実際にはここは連続性があり、「DXしないとAXができない」といった認識も少しずつ広がってきているため、競争関係もまた変化していくのではないかと思います。

より狭い分野におけるノーコード開発ツールの競合についてですが、この上期において特筆すべきものはほとんど見受けられなかったと思います。

むしろ、各ノーコードツールがAI機能を実装し始めている印象です。
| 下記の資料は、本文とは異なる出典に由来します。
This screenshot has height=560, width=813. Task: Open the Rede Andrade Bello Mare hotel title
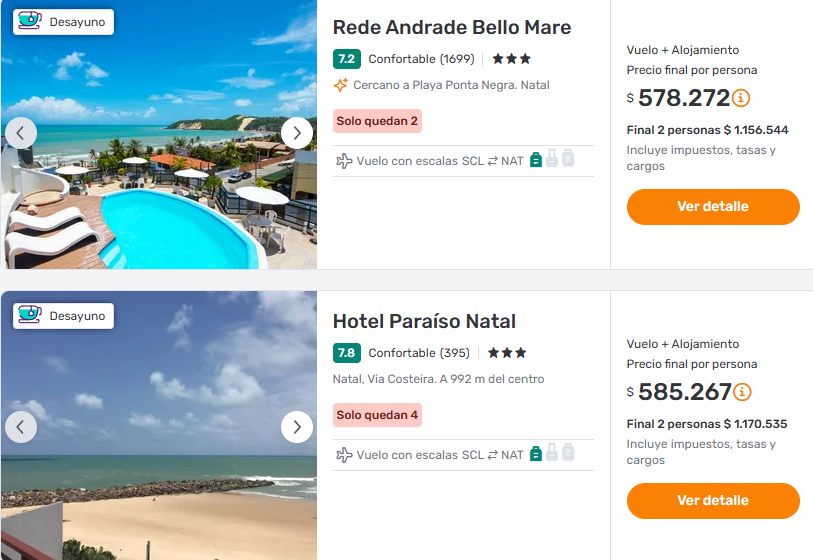[452, 27]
「kintone」もAIで開発可能になりましたが、競合ツールも同様にAIによる開発機能を取り入れてきています。

質疑応答:AI機能の付与で期待している点について

司会者:「顧客へのAI機能の提供は、顧客離脱を減らす効果と、利便性を高めてARPAを引き上げる効果の2つがあると思いますが、御社がAI機能の付与で期待しているのはどのようなことですか?」というご質問です。

青野:まさにARPAを引き上げる効果を期待していますが、それがどれほどARPAの向上につながるかについては、実行しながら探っていくかたちになると思います。

トークンコストは、「1年間で何分の1に下がってしまう」というような、大きく変化している状況です。

したがって、これがどれほどARPAに貢献できるかについては、試行錯誤しながら探っていく必要があると考えています。

ただし、ご指摘のとおり、顧客離脱を減らす効果は間違いなく期待できます。AIが支援してくれることで、この環境から抜け出すことが難しくなり、結果として顧客離脱を減少させる効果にもつながると考えています。